Let's be clear: Congress is worried about jobs, campaign contributions, and reelection -- even when they cloak the argument in national security verbiage. The defense budget is one of the biggest political games in town. When every contract has subcontractors peanut buttered across the country, the politics can be very persuasive, even when the national security argument is not.

To be fair, it is not just the elected members of Congress who play the game and sometimes feel the conflict between their policy goals and local interests. Playing the politics of defense goes well beyond the Congress into the other corners of the triangle.

Take the endless rumble about sequestration, for example. Supporters of the military's tuition assistance program pushed Congress to pass legislation safeguarding that program from the sequester, which in turn created precedent for a country riled by flight delays blamed on furloughed air traffic controllers. So, why wouldn't other well-endowed interests try the same?

Here's how the game of "Washington Monument" works: pick the most visible, symbolic target, make sure it is in the sights of the sequester gun, pull the trigger, and then see if the Congress draws back in horror. This is a game the military corner of the iron triangle plays very well.

Rest assured, the lesson was not lost on DOD, which, as I pointed out last week, has the greatest sequestration flexibility in the federal government.

The Washington Monument game at DOD began early, with the threat of furloughs for civil servants and the high visibility announcement that a second carrier would not be deployed to the Gulf. It continues: In a striking blow to our national security, for example, the Navy's Blue Angels and the Air Force's Thunderbirds have been grounded. Local air shows will no longer be able to attract the thousands of visitors who came to see the extraordinary flight routines these acrobatic wings produce. Grounding these elite flyboys is a national story, however; their contribution to national security is, at best, minimal.

We haven't heard as much recently from the third corner of the triangle -- the defense contractors. Well, that's not entirely true; they are out front for the M-1 tank and the Bradley, for example. And last year, the Aerospace Industries Association put high stakes on the table to exempt defense from sequestration or, failing that, eliminate the sequester altogether.
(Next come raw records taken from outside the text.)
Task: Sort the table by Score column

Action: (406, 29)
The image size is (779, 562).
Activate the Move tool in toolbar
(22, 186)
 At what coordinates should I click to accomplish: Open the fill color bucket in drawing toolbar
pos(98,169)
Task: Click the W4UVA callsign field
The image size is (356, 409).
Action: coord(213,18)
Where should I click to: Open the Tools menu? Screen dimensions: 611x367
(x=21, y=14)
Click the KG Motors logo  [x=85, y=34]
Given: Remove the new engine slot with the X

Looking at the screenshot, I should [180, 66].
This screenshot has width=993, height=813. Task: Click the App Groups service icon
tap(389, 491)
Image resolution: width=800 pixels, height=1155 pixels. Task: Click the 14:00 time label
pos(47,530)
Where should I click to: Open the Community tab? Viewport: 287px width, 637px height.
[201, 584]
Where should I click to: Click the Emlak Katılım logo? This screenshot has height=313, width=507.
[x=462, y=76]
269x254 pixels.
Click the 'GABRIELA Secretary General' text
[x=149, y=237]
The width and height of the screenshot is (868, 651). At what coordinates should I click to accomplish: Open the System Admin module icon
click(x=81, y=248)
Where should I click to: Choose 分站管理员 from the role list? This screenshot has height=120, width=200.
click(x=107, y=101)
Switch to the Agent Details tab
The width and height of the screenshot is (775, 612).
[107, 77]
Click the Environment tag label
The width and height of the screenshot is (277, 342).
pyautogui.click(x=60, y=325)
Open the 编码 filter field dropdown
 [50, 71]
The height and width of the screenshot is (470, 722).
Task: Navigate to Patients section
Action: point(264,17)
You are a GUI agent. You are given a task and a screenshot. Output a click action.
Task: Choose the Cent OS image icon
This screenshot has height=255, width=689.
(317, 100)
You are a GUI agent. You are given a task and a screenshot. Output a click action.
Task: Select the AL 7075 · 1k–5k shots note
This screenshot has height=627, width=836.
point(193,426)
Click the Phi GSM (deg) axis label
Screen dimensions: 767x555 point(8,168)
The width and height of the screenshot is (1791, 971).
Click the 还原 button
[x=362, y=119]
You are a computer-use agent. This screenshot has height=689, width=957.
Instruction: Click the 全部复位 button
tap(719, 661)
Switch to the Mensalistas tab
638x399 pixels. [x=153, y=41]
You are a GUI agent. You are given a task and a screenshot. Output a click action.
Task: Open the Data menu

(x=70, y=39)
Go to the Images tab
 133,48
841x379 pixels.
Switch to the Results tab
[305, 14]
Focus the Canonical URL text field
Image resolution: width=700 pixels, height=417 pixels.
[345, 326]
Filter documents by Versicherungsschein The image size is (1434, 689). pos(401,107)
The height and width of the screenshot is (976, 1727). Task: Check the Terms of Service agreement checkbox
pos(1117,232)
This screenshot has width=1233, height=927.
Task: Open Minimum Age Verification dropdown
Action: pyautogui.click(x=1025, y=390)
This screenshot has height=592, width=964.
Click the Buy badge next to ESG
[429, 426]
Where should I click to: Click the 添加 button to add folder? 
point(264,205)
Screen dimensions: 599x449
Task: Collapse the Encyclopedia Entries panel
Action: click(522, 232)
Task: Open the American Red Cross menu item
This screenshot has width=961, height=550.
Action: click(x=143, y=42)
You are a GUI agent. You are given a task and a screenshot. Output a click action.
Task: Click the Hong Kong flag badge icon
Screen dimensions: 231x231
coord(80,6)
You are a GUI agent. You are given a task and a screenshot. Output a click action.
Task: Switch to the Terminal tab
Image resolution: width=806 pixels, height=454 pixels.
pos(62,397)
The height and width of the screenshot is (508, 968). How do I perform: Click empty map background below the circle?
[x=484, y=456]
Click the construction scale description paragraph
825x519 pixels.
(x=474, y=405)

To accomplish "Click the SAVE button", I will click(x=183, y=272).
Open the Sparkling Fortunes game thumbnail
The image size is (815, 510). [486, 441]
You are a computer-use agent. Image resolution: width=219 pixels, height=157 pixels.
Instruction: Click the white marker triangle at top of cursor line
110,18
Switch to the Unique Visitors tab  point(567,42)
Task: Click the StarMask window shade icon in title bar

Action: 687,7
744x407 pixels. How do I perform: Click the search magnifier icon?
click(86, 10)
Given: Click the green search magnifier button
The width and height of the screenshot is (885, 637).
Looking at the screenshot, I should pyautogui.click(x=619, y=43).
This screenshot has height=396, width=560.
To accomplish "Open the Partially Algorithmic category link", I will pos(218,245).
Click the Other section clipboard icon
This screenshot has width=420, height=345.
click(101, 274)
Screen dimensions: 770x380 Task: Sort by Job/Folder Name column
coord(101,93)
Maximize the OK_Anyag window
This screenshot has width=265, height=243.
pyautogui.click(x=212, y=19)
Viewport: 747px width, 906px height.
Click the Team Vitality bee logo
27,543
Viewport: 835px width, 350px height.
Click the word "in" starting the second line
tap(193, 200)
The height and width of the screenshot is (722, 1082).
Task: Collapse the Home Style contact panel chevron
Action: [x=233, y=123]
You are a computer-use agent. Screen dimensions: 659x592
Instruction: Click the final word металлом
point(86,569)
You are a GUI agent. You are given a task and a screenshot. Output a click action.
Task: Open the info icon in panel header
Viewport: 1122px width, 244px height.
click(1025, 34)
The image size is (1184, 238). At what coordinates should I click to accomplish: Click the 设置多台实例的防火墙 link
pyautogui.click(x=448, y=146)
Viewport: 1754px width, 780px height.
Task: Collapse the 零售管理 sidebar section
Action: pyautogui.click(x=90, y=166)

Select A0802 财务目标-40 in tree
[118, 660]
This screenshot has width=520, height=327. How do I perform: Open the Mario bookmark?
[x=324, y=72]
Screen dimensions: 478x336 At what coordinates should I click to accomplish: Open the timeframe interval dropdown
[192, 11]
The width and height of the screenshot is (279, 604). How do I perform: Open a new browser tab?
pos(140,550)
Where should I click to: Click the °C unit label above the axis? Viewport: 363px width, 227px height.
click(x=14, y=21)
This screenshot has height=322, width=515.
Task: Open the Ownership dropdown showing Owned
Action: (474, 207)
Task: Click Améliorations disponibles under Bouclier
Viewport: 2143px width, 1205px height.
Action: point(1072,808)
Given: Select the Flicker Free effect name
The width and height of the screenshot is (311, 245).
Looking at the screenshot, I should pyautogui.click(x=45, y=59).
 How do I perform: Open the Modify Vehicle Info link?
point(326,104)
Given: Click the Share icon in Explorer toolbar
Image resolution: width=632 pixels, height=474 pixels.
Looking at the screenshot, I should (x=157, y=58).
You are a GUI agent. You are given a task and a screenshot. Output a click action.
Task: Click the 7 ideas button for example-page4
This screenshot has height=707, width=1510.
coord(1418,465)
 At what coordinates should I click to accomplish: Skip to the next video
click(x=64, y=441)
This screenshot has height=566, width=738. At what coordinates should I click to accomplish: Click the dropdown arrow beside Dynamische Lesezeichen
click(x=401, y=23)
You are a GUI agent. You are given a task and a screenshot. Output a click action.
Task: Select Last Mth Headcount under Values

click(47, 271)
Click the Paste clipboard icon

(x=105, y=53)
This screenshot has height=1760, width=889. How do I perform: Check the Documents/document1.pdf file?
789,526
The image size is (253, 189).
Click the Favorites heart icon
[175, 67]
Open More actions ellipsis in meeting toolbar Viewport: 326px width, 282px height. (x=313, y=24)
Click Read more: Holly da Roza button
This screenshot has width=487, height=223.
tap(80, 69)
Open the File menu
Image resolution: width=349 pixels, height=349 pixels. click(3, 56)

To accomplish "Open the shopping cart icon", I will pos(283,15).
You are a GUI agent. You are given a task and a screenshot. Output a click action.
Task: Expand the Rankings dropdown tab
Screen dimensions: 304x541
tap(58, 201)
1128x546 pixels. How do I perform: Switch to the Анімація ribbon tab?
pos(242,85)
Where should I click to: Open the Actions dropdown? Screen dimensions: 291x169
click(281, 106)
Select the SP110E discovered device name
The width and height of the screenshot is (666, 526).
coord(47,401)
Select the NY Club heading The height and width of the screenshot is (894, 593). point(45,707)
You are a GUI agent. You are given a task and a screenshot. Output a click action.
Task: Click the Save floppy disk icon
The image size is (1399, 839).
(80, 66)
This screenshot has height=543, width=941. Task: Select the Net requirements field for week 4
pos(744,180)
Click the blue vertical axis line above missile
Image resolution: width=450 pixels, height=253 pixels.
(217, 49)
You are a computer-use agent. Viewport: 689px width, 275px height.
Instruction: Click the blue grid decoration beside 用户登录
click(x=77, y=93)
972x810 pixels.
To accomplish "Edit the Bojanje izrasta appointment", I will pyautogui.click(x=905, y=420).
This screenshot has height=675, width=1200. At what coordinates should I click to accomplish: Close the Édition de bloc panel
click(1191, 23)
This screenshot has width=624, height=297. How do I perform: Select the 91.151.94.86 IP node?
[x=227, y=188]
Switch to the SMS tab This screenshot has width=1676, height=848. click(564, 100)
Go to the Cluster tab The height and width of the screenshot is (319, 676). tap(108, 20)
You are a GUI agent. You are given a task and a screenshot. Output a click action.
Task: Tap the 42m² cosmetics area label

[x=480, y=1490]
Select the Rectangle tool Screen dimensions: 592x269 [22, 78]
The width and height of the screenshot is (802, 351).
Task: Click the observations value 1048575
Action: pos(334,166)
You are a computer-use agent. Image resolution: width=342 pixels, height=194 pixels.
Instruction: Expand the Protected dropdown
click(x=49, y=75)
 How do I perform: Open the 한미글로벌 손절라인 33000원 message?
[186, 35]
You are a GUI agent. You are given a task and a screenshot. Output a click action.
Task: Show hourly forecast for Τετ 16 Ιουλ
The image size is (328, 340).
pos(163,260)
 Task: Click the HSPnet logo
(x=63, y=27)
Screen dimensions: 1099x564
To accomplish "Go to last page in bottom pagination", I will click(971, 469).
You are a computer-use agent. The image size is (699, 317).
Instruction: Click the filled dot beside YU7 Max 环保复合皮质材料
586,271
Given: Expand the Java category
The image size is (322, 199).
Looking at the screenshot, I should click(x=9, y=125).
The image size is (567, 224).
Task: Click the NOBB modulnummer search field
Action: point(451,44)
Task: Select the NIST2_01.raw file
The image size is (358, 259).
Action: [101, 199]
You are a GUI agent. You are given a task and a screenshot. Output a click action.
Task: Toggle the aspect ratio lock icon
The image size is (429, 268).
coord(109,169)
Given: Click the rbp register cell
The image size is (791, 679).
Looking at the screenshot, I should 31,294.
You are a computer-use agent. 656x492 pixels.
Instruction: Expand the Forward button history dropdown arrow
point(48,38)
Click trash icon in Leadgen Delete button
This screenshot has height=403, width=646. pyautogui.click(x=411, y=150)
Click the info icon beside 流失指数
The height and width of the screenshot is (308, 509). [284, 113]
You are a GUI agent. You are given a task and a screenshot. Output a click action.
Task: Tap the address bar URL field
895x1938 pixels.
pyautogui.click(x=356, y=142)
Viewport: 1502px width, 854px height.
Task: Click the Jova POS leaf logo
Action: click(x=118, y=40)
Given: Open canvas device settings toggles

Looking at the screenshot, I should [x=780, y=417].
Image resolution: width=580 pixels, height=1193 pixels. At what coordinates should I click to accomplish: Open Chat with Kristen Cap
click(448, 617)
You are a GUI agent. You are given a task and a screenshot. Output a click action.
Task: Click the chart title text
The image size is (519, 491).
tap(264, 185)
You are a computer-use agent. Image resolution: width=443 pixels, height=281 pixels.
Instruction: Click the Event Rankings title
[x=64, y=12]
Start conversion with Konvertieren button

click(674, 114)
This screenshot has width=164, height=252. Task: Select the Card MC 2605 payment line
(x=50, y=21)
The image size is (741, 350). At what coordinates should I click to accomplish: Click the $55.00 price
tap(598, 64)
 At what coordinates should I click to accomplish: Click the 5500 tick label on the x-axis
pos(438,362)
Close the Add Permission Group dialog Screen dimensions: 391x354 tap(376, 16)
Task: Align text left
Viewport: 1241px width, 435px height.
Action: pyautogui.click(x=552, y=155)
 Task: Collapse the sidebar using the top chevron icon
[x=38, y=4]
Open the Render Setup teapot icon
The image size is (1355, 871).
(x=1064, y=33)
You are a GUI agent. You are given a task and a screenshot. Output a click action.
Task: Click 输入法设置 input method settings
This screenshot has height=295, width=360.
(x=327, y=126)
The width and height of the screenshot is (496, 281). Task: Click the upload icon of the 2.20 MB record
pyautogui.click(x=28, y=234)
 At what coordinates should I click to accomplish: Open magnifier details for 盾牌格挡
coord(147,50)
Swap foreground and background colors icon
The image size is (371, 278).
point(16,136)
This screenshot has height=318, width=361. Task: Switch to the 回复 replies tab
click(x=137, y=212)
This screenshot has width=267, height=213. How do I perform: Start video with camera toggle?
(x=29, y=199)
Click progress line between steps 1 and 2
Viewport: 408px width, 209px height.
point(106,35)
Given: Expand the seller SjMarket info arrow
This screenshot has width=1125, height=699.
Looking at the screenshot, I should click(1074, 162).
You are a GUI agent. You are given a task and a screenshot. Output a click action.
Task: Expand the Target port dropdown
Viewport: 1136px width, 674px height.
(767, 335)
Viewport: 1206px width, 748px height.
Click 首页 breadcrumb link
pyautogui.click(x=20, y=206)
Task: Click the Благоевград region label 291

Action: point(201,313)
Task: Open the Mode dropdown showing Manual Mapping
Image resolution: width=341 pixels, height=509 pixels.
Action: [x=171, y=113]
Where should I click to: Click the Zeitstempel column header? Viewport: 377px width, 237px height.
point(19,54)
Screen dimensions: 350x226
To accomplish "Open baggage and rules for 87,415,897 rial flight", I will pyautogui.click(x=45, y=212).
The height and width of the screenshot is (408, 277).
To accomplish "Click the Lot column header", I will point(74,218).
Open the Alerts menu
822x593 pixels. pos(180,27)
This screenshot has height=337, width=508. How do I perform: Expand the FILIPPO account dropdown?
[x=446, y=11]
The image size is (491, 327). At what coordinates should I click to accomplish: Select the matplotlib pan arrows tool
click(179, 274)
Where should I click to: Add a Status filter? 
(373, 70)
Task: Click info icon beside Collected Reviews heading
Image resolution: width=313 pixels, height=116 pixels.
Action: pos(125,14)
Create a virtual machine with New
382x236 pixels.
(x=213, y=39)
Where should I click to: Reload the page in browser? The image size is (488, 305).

Industry has been relatively spared from cuts up to now. But it is not business as usual, not when the U.S. defense market is shrinking -- down 20 percent over the past three years, while the overall defense budget has declined only 10 percent (pre sequestration). Contractors have been responding for two years already, by consolidating businesses, hiving off unwanted capacity, and laying off workers. But the sequester rules did not take money away from existing contracts, somewhat delaying the impact.

That impact will come, however. The Pentagon, of course, is already making it clear that the business base is shrinking. As Brett Lambert, the Pentagon's industry guru says, "there's going to be a lot of bad news that's given out to companies."

And you'd better bet that the industry is already working overtime to close the loop with the other two corners of the triangle.

We are a defense drawdown. Nobody should be shocked that less cash means more political tokens on the gaming tables, amplifying the noise coming from the back room. It always has, and only some of those punters will walk away with winnings when the wheel stops spinning. Game on.